A drumhead trial was the name for an archaic form of court martial practiced on Earth in the 19th century. Its name derives from the eponymous usage of a drum's head as a seat for the presiding judge in an ad-hoc military tribunal. Such trials were marked by an emphasis on expediency and a notable lack of due process and impartiality. Often, the actual "trial" was a mere formality, with the verdict known well in advance. They were sometimes used to curb similar behavior in other potential offenders. Trials akin to the drumhead-type were conducted in later eras and by different cultures.
The Dramen justice system was swift and conclusions often foregone. This caused Captain James T. Kirk to refer to them as a "kangaroo court" system – "kangaroo court" was a moniker applied on Earth to justice-miscarrying processes similar to drumhead trials. (TAS: "Albatross")
Admiral Satie's "drumhead"
Captain Jean-Luc Picard once cautioned Lieutenant Worf about the ease with which conspiratorial investigations, especially when the alleged conspiracies were sufficient to cause great alarm, could spiral into quasi-drumhead trials. As he explained, the term originated from military tribunals when "military officers would upend a drum on the battlefield. They'd sit at it and dispense summary justice; decisions were quick, punishments severe, appeals denied. Those who came to a drumhead were doomed."

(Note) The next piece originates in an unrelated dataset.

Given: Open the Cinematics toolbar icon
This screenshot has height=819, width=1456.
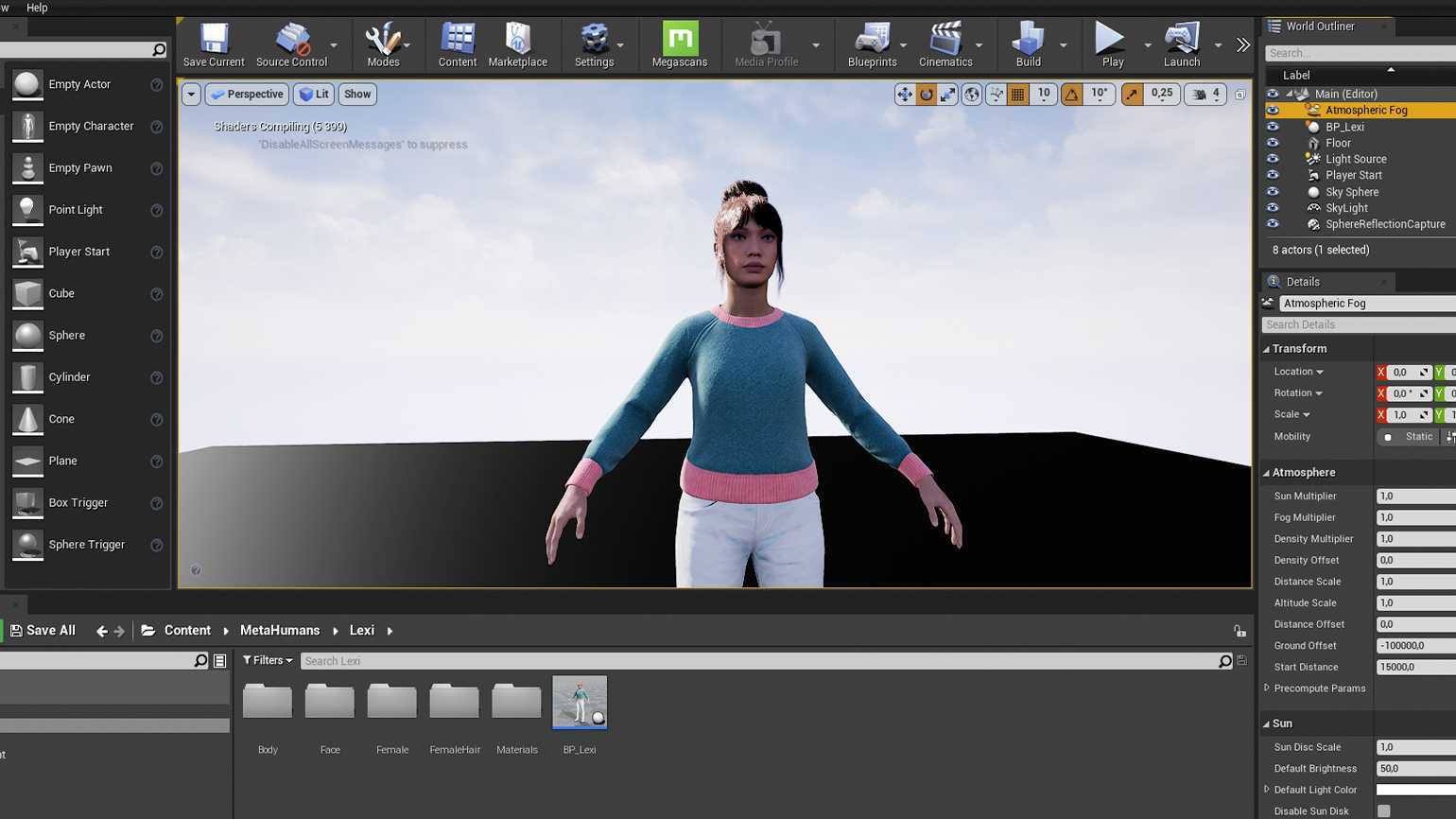Looking at the screenshot, I should (x=945, y=44).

Picard said this in the aftermath of the ad hoc investigations panel, headed by Rear Admiral Norah Satie, who used unfair and frenzied interrogation methods to exceed her mandate and attempt to "bring down" presumed saboteurs and, what she thought, a grand conspiracy on board the USS Enterprise-D in 2367 – which she continued to press even after the lone criminal had already been caught and all other events accounted for. Only the intervention of Admiral Thomas Henry could bring her "drumhead trial," which by then had gone so far as to bring great humiliation to one crewman and accuse Picard of disloyalty, to an end. Picard's talk with Worf was prompted by the latter's remorse for his initial enthusiastic cooperation with Satie's unfair panel. (TNG: "The Drumhead")
Other similar systems
The entire Cardassian "justice system" routinely conducted "trials" akin to drumheads; for them, the accused was always treated as guilty, with no chance of proving innocence, and the "trial" itself was a mere showcase to bring a "lesson" to the masses of crime "not paying," as well as to maintain a sense of the infallibility of the government's legal system. The job of the "prosecutor" was not to prove guilt, and that of the "defense counsel" was not to defend the accused but instead to convince and assist him or her to accept and publicly acknowledge predetermined "guilt." (DS9: "Tribunal")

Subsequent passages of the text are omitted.